→ **WORK TO BE COMPLETED**
Where the word "dark" shows up in the entries below, please copy the whole line.

[[ RECORDS SUPPLIED, beginning ]]

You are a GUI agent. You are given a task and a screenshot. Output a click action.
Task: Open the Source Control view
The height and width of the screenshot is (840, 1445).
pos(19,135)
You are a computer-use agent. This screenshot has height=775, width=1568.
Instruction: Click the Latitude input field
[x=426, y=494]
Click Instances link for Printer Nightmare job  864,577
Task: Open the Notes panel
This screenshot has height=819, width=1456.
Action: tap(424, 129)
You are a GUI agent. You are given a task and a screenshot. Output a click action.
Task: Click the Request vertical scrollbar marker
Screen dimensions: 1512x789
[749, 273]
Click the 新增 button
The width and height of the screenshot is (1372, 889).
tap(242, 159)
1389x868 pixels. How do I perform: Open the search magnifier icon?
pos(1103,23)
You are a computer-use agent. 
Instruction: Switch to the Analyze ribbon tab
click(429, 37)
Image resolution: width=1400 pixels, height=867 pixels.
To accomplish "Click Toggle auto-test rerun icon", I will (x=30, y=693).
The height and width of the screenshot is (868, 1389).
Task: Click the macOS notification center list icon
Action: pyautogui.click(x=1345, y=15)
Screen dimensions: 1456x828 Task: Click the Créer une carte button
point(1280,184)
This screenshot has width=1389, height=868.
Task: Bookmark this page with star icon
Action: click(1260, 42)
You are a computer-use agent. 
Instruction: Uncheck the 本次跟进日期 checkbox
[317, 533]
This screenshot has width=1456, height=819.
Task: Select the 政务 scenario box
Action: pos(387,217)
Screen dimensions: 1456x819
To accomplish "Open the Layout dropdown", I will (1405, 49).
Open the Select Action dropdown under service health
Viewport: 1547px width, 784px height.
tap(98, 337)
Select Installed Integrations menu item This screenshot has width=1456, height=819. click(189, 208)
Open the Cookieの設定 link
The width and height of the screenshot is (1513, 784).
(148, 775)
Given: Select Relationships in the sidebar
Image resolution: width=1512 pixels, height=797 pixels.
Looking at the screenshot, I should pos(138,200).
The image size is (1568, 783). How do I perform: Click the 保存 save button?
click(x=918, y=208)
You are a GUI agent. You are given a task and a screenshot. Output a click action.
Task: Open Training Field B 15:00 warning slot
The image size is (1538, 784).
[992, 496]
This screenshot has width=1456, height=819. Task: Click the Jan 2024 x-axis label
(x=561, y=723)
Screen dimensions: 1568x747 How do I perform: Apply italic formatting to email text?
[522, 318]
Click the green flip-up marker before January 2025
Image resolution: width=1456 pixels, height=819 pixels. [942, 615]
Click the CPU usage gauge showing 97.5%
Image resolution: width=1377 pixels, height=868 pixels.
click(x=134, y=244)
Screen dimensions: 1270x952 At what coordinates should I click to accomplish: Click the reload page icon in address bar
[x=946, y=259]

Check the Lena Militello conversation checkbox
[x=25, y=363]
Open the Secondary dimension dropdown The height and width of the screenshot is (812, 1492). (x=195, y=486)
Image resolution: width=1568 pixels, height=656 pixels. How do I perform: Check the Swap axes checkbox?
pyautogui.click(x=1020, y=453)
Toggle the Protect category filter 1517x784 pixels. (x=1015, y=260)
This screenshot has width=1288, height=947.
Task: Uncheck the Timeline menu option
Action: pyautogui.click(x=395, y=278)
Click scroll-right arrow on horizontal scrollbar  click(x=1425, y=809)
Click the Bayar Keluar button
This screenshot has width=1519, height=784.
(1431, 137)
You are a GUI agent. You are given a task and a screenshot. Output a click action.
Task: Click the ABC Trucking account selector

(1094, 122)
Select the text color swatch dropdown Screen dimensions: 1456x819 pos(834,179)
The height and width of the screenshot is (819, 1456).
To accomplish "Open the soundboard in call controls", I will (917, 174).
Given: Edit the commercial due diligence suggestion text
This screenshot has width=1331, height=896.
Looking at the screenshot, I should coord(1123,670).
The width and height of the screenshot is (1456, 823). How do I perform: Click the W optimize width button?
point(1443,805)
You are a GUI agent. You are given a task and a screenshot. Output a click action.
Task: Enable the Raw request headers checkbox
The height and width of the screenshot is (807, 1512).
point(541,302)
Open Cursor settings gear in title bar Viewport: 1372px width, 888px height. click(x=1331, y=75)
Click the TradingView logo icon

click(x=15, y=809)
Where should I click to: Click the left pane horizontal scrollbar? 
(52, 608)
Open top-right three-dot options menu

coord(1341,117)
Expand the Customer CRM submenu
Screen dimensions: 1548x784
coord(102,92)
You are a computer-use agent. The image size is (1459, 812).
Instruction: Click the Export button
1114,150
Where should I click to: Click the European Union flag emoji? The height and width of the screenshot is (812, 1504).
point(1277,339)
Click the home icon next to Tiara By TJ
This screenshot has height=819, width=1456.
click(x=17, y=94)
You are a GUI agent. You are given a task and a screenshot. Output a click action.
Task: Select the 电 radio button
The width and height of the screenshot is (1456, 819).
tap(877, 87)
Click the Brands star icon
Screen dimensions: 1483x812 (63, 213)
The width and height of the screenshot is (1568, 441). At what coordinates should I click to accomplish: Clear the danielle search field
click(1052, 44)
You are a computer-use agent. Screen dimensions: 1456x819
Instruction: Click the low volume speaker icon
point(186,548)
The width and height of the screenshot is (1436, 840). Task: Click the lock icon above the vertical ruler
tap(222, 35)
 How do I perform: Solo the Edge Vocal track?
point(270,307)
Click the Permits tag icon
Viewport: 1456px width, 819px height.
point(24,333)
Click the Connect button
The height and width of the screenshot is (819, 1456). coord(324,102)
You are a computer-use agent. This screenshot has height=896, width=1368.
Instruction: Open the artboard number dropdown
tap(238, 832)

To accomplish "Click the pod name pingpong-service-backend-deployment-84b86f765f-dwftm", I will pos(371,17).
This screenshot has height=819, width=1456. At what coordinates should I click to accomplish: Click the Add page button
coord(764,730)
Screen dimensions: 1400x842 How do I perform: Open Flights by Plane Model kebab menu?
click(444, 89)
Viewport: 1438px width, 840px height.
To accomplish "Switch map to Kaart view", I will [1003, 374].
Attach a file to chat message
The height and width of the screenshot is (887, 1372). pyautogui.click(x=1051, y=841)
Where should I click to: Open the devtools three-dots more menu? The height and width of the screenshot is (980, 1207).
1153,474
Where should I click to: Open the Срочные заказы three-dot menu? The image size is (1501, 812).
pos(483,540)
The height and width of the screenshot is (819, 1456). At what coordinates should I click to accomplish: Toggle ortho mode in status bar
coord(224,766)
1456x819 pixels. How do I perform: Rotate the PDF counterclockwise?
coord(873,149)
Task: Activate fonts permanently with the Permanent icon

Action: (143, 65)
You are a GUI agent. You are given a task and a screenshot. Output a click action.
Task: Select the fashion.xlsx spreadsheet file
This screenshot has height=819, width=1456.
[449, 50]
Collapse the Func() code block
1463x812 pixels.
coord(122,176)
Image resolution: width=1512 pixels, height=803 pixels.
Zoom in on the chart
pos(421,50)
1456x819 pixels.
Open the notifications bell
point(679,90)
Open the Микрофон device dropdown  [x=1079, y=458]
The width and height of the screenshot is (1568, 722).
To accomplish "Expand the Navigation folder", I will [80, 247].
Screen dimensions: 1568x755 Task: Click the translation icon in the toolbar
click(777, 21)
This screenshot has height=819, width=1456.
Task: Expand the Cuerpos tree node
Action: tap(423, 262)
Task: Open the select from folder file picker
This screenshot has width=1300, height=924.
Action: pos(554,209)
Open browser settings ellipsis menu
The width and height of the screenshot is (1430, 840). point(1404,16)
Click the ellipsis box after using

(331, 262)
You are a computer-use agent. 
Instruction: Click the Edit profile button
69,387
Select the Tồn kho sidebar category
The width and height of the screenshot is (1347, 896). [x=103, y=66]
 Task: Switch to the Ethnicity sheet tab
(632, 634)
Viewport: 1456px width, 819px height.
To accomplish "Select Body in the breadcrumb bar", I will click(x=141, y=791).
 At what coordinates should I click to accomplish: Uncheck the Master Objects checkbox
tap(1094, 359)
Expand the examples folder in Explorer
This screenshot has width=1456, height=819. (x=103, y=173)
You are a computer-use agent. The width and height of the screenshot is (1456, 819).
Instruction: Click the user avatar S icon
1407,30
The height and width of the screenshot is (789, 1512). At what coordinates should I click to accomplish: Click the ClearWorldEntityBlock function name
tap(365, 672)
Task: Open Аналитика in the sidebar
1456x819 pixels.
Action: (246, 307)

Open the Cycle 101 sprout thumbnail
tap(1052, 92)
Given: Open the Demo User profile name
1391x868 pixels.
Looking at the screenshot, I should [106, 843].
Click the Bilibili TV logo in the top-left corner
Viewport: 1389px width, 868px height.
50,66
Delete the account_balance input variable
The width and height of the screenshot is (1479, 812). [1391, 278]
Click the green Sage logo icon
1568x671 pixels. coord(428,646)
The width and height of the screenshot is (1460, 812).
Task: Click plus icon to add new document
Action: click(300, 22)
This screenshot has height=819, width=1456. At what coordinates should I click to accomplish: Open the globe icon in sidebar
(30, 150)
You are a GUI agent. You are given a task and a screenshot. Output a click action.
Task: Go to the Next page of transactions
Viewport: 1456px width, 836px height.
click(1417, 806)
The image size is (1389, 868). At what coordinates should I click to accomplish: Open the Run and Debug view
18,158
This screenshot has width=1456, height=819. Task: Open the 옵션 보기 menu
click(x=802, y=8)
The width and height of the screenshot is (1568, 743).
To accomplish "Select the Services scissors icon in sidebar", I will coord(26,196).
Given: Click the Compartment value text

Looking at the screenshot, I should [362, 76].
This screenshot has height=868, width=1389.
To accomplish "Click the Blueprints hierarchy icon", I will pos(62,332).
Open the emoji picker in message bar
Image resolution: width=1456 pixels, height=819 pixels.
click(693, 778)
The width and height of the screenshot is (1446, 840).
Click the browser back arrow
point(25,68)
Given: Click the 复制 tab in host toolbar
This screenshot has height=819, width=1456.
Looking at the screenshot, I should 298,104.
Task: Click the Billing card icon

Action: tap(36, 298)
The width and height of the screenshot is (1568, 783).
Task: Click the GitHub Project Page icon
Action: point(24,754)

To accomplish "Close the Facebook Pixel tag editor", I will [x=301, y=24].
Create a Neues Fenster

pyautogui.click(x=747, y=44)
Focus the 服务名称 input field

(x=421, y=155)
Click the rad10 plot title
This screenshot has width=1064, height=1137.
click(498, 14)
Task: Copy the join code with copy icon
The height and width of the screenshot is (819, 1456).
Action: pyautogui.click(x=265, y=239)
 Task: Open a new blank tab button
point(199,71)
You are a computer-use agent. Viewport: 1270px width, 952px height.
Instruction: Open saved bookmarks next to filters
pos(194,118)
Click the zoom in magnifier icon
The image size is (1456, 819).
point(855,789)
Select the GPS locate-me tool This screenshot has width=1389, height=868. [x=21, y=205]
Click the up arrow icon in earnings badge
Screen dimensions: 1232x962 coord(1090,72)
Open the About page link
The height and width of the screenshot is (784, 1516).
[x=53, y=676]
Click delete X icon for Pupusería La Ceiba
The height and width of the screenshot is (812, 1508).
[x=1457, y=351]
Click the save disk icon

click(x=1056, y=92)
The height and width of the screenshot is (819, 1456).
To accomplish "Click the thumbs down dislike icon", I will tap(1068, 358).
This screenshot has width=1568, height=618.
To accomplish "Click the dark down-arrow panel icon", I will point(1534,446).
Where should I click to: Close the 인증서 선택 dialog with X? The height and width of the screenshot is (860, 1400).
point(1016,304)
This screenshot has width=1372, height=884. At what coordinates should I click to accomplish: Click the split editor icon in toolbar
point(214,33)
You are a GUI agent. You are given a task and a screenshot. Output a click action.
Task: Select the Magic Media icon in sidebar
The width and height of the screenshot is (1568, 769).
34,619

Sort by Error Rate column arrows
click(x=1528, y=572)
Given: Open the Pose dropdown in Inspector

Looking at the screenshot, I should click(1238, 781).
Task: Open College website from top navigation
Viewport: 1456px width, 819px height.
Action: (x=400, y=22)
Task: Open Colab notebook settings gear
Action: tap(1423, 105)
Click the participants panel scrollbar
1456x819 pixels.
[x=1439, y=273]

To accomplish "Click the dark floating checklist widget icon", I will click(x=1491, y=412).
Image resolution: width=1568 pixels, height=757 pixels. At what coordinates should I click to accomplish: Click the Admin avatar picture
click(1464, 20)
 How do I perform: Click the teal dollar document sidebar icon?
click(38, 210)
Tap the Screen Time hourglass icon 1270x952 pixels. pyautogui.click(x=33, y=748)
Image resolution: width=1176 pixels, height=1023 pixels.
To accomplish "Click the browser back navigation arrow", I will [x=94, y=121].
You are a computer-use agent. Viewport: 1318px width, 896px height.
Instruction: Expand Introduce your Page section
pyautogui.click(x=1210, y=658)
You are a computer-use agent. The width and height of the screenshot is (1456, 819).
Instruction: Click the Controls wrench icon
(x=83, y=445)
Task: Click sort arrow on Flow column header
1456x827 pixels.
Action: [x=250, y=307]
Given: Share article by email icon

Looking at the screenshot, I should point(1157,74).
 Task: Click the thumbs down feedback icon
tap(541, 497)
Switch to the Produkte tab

[[ RECORDS SUPPLIED, end ]]

→ **TASK OUTPUT**
To accomplish "Click the dark down-arrow panel icon", I will point(1534,446).
To accomplish "Click the dark floating checklist widget icon", I will click(x=1491, y=412).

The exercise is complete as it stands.